Matrix Ransomware: What To Do If You’re Infected

Tetra Defense looks back at some ransomware strains we’ve seen as the past oftentimes informs the present. Learn how Matrix Ransomware operated to stay updated on possible future strains. 

What is Matrix Ransomware?

Matrix ransomware is part of a new breed of malware whose favored method of distribution is by exploiting RDP (remote desktop protocol) vulnerabilities using a brute-force password attack. Matrix has this in common with the SamSam and Phobos ransomware strains, all of which had remote desktop services as the primary attack vector. Some security professionals have observed that this ransomware vector strategy appears to be trending upward.

The Matrix strain of ransomware follows in this tradition by implementing a targeted RDP exploit attack methodology against pre-selected victims, usually small, medium, or enterprise-level businesses. These may be businesses that the attackers assume would be more likely to pay the ransom if they successfully hack into the infrastructure.

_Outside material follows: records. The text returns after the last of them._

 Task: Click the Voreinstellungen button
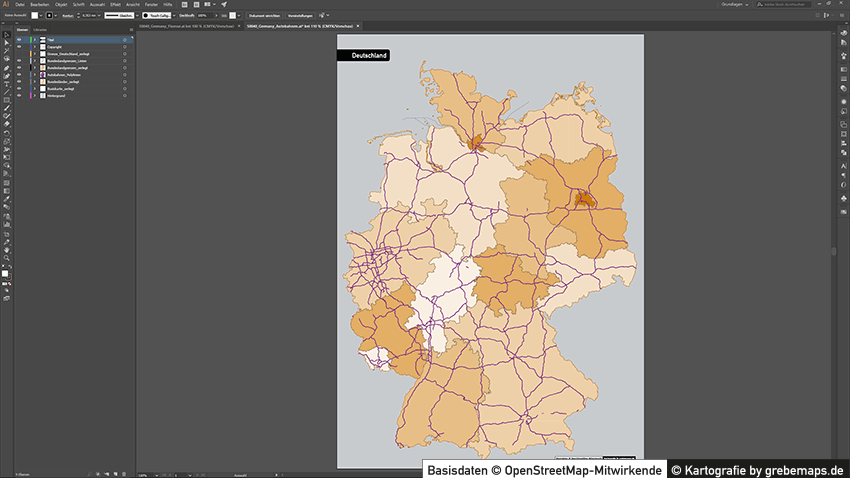301,15
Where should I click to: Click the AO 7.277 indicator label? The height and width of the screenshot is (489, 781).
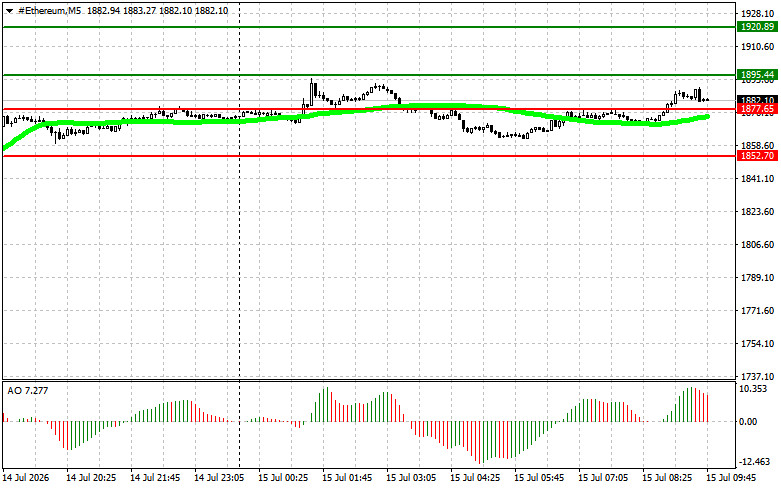point(28,391)
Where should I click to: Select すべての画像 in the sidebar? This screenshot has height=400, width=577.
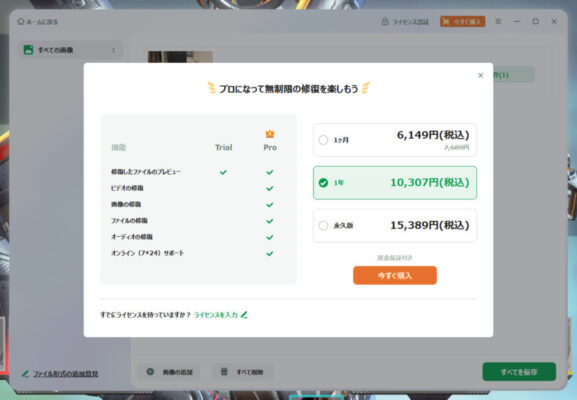tap(70, 50)
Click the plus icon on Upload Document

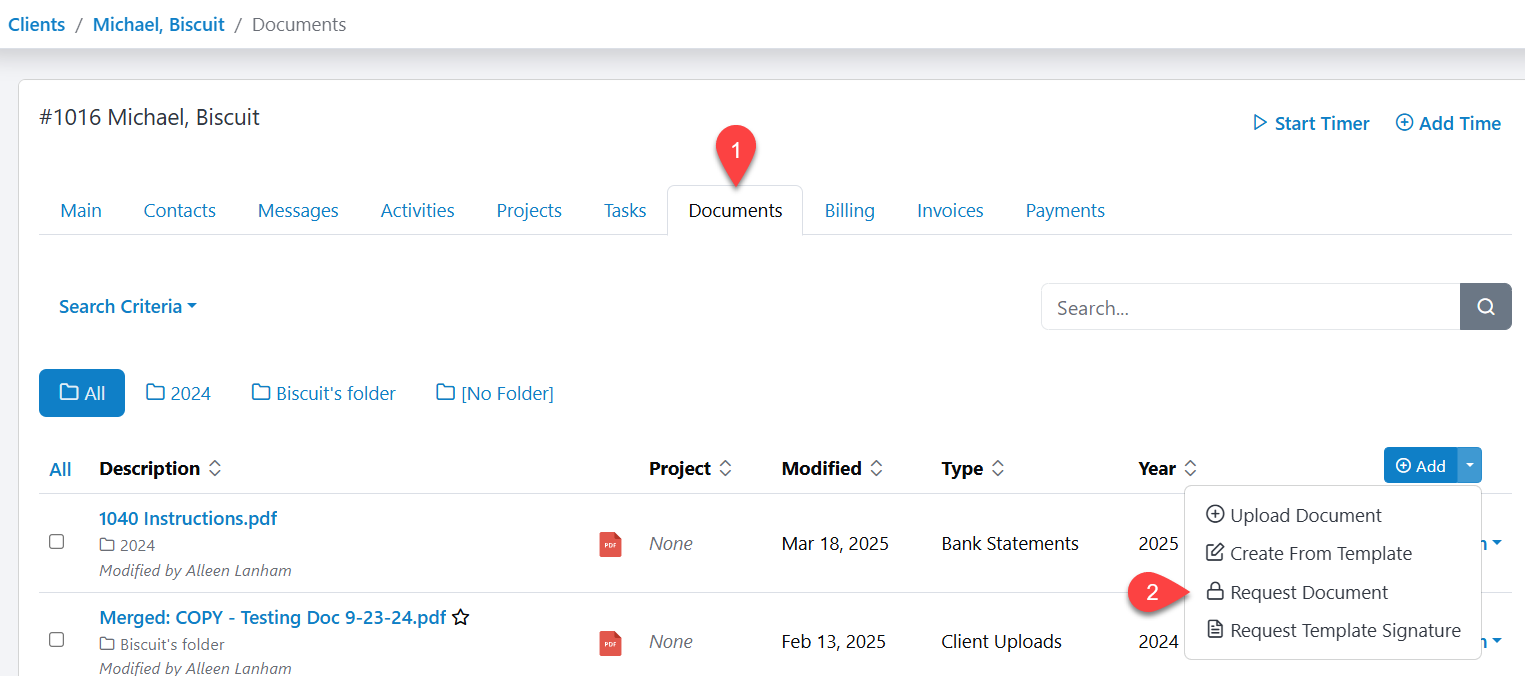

The bigger the fish, the bigger the prize?

So far, the discovered footprint of the Matrix ransomware is relatively low, and the number of organizations that have been affected by the malware is relatively small. Still, importantly, the reward for successful ransom is significantly high.

As always, figures for ransomware attacks are difficult to estimate, but ZDNET has observed that of the known Matrix victims, 28% were businesses based in the United States, and 17% were in Belgium. Additional significant Matrix ransomware infections occurred in Taiwan, Singapore, Germany, Brazil, Chile, South Africa, Canada, and the UK.

There are 30 known extensions used by the Matrix ransomware, and with most strains, the attackers masquerade as the FBI claiming to have remotely locked the encrypted files on the victim’s computer. Most likely, the goal of this tactic is to create fear and make an emotional impact on the victim.

Unusually, with Matrix ransomware, the ransom demand is always in US Dollars instead of bitcoin. The ransom payment still happens in bitcoin, but some experts believe that this approach protects the attackers from widely fluctuating bitcoin currency valuations.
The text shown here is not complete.